E igual que Bari, amuralladas y románicas, de blanco cegador sobre el azul del mar y del cielo mediterráneos, más pequeñas y sin tan contrahechas periferias, se levantan sus vecinas Trani, Giovinazo, Monopoli y otras tantas que se amurallaron en el tiempo de dominio normando con el mismo fin defensivo. Hoy día, además de la pesca y de la agricultura, estos pueblos costeros viven del turismo de masas. Por eso, a veces es difícil apreciar en el mes de agosto su belleza, que es mucha, y se manifiesta en sus iglesias románicas de altos, blancos y lisos muros de los que penden grifos, gárgolas, pecadores deformes, dragones, elefantes, leones, presas y otra suerte de blanquísimas figuras del catálogo románico.
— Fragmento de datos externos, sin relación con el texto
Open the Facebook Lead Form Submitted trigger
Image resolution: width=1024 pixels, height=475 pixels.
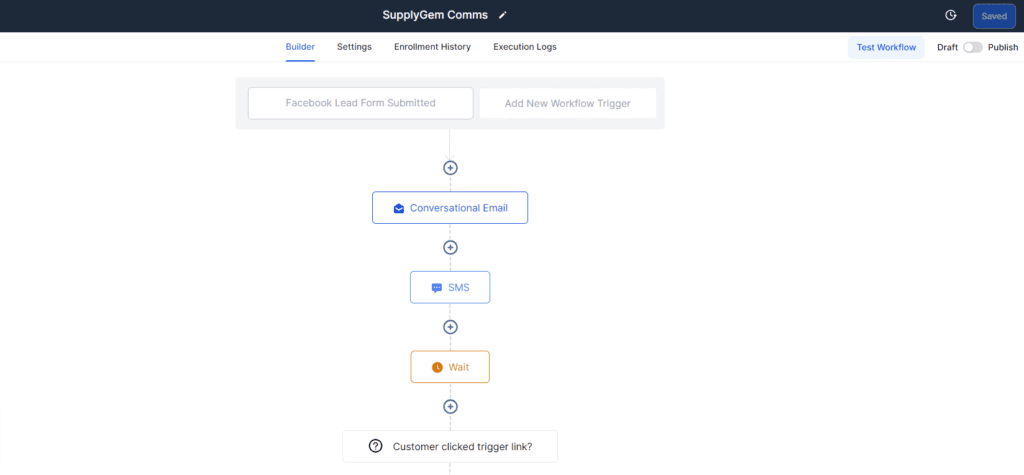coord(360,103)
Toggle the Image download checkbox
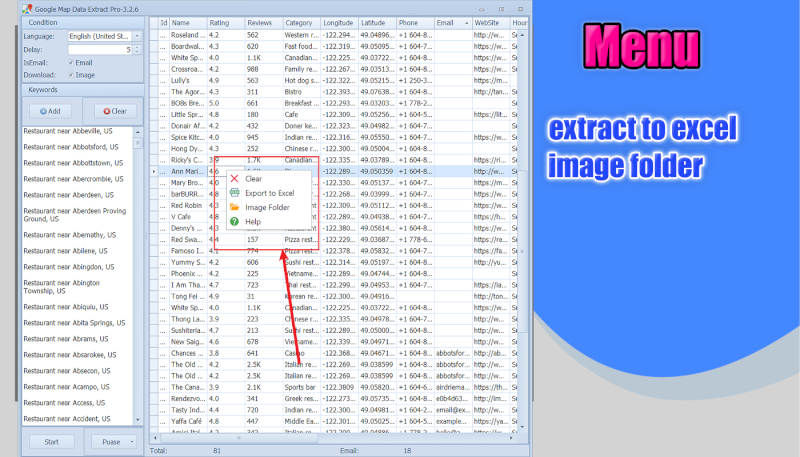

O en sus cuantiosos templos y palacios barrocos de todos los tamaños y formas y que el paso del tiempo corroe y sobre los que dibuja paños de texturas, siempre y cuando no hayan sido reformados para convertirlos en apartamentos turísticos.

Una costa amurallada, en definitiva, que aún conserva su gracia y que mira al mar por las múltiples ventanas salpicadas en sus muros, sobre acantilados y sin playa, pero que no impide que los vecinos y turistas se peguen un chapuzón. Ya sea en las rocas del espigón portuario, ya en los escarpados acantilados, las sombrillas se abren, las toallas se tienden como el ingenio de a entender y los bañistas hacen sus delicias saltando por los aires al mar.

De regreso al hostal, tras el baño y el itinerario cultural de cada día, componemos con un fragmento más el cinturón de Hipólita.